Sunny Slope Orchard

Sunny Slope Orchard
In the coast range foothills overlooking the Sacramento Valley

Saturday, May 10, 2014

When will our fruit be ripe?

Ripening time
In the past few weeks we've had several people ask when our peaches/cots/plums will be ripe and our answer so far has been, "We have no idea." Typically we will see the first ripe cots and peaches in the first week of June with the main pick around mid-June. Recent years have been quite variable from two weeks early to almost two weeks late. But as I write this on May 10th I can at least say that the harvest is not likely to be early.

We check the green fruit daily, watching for signs of pest damage and just to monitor their progress. Right now the cots and peaches are still smallish and very green, and have not yet begun the rapid sizing that happens in the last three weeks before ripening.

A recent mixture of sun and thunderstorms produced
this partial rainbow
Ripening time is determined by temperature and rainfall amounts throughout the winter and spring. Given that, all bets are off since this past winter and the current spring have been the most erratic I can recall. Winter gave us weeks of above average temperatures punctuated by a couple of brutal cold spells. Rainfall was completely absent for many weeks, then finally arrived in good amounts in March and April. Meanwhile the temperatures continue to yo-yo up and down between the 60's and 90's, with next week predicted to approach 100.

Rain damaged fruit
We are thankful for the better-late-than-never rains we received this spring, but the downside was bad timing. Wet conditions during bloom and early fruit stage promotes fungus, so many apricot blooms rotted and fell off while the fruit that did set ended up with a fair amount of cosmetic damage from shothole fungus. This is a very common problem in apricots that causes spots on the fruit skin and holes in the early leaves. And this year the Santa Rosa plums even suffered the affects, something I have never seen before. Happily there is no effect on taste and no need to trim away the damaged skin unless perfect appearance is necessary. 

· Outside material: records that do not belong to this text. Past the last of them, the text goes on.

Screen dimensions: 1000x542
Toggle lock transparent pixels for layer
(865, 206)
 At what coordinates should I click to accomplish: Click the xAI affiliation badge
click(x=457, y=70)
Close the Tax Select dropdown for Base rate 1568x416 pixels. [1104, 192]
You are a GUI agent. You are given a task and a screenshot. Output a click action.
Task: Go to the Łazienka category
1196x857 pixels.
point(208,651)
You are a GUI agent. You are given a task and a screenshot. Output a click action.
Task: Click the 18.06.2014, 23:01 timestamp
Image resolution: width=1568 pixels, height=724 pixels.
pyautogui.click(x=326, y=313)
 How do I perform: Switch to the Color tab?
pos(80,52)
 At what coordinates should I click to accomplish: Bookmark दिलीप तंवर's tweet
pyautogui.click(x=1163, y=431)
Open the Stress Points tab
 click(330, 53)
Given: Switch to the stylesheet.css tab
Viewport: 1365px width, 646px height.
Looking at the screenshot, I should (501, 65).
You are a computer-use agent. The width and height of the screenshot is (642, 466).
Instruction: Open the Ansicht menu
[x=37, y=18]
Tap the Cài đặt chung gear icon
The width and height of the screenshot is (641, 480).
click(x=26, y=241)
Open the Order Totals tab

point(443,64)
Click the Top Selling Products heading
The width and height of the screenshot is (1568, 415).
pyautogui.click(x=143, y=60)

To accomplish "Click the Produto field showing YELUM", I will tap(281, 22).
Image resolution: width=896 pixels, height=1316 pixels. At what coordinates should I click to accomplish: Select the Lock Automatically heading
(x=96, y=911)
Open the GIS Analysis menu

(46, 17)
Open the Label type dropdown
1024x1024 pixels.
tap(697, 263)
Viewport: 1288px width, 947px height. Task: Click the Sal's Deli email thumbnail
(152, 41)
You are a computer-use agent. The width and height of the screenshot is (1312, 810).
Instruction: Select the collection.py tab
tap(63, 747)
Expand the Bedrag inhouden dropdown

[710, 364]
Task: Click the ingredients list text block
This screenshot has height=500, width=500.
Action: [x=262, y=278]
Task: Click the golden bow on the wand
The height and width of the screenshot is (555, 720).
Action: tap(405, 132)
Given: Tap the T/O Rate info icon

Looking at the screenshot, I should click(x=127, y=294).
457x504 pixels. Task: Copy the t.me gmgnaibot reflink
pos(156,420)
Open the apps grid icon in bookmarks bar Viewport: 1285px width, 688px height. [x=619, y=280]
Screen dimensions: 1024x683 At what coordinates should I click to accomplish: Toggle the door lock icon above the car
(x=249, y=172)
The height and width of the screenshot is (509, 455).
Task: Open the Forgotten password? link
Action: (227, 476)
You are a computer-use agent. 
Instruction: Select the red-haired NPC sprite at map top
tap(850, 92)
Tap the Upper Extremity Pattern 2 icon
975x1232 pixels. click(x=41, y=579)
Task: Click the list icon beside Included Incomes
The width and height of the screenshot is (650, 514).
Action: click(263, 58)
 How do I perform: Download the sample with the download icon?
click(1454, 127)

Shothole fungus spots on apricots caused by spring rains

Peaches were unaffected by the rains, and are now golf ball size

Tree vigor looks good
During the record dry spell before the March rains we had all but resigned ourselves to stripping all fruit from the trees to save them the double stress of growing fruit while suffering extremely dry soil. But with the minimal rainfall we finally got plus meager but nonstop irrigation starting last fall and continuing to the present, the trees look remarkably vigorous. Leaves are glossy green and shoot growth is only slightly less than during a normal year, so we are now confident that the trees will have no problem putting the needed energy into good sized tasty fruits.

Fast growing new apricot shoots show their characteristic red tips
So for now we wait and watch, and will post again here when we start seeing ripening fruit. To be notified of new posts just enter your email address in the "Follow by Email" box at the upper right of this page.

In the meantime we're busy mowing, hoeing, and weed eating trying to keep things neat and prepare for the coming fire season. The hills are still green but the first signs of brown are showing on the knolls and ridges. Summer is getting close.